Wildfire evacuees keeping close watch on fire status
More than 500 evacuees are standing by, anxious to find out when they'll be able to return home.Photo: Video by ktnv.com
Las Vegas, NV (KTNV) -- More than 500 evacuees are standing by, anxious to find out when they'll be able to return home.
Officials have allowed some residents back up the mountain with an escort, but only under special circumstances.
Action News spoke with one local resident, who started remodeling his house about a year ago. He sat with his binoculars, trying to watch the wind and fire patterns.
He's receiving updates from crews going up and down the mountain, and from the media.
"I know I have a lot to lose, as well as all these people. I know my life is just starting here, but some of my friends have been here for 30 to 40 to 50 years and they have lives up there," said Don Possom.
Action News also spoke to another evacuee who lives in a home in the Rainbow Subdivision.

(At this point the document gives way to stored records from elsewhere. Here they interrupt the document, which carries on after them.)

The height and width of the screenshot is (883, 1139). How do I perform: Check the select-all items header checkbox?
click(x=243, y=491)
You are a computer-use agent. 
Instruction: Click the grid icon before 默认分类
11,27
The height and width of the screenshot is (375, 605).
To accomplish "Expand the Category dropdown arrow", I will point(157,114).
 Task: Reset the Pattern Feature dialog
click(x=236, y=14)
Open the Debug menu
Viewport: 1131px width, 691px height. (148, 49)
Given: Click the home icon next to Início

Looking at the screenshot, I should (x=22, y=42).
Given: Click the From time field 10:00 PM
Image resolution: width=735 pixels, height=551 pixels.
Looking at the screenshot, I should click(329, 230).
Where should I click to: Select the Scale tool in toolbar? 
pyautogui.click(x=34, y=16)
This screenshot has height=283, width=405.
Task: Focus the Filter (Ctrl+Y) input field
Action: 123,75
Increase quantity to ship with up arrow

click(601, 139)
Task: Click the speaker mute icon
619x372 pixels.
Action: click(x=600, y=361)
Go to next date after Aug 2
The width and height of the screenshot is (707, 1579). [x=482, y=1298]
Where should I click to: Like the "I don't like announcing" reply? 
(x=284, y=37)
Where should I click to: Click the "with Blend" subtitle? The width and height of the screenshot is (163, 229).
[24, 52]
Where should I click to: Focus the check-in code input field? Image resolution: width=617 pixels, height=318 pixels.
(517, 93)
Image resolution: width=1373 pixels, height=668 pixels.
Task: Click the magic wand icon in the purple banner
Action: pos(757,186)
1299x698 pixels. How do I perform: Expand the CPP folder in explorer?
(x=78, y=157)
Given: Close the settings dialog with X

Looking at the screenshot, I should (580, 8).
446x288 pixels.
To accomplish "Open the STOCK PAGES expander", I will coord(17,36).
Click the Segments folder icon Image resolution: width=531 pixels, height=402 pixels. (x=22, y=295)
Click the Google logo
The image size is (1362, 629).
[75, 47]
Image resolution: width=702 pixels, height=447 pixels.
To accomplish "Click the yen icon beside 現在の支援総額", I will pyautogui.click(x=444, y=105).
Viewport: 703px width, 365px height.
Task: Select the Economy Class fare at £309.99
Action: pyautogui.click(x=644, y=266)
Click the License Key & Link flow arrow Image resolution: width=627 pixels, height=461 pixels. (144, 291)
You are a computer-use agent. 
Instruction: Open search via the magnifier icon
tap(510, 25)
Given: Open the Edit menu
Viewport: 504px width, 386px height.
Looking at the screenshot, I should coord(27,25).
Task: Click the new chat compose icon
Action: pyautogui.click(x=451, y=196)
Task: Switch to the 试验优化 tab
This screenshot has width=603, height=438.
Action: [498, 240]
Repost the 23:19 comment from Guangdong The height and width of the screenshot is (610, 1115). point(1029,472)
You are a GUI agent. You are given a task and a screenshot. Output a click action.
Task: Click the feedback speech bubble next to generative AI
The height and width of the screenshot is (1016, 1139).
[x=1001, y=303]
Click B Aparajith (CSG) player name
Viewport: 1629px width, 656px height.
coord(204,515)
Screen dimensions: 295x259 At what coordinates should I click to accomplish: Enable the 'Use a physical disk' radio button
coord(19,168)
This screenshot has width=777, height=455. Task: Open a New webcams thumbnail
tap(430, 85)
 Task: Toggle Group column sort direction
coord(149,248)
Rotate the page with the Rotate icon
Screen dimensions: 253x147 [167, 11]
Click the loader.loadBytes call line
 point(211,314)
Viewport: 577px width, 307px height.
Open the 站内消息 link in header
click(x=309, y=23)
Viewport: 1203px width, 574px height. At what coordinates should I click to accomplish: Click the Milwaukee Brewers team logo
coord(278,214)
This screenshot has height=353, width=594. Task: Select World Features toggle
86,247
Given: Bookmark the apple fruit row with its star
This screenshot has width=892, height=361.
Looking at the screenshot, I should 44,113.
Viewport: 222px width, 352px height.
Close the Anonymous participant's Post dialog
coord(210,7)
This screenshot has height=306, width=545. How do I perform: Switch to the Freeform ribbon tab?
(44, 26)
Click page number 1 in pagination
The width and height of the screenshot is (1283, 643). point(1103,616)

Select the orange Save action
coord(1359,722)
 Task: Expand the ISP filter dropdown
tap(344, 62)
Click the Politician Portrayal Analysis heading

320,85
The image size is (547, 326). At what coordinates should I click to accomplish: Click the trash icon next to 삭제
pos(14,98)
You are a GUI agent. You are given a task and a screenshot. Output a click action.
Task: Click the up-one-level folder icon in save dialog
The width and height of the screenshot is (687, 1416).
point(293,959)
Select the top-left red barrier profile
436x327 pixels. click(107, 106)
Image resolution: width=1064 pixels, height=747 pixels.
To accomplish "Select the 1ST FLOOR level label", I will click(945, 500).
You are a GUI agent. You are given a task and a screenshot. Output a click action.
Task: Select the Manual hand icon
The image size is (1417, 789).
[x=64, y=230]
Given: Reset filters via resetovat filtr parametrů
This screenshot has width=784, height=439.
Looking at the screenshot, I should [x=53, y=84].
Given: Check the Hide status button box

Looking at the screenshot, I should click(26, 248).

Dr. Dan Sussman has been a resident on the mountain for more than 10 years and said there are some things in his home that simply cannot be replaced and those are the hardest to imagine losing, "Books from academic pursuits. Notebooks and text books. Stuff from my father, a couple of sculptures, some of his things from World War II, he was involved in that."
One of the emergency shelters for evacuees is set-up at Billbray Elementary School.
The American Red Cross said at least two-dozen people were in and out throughout the day on Saturday, trying to get help with hotel and food accommodations and updates on the fire.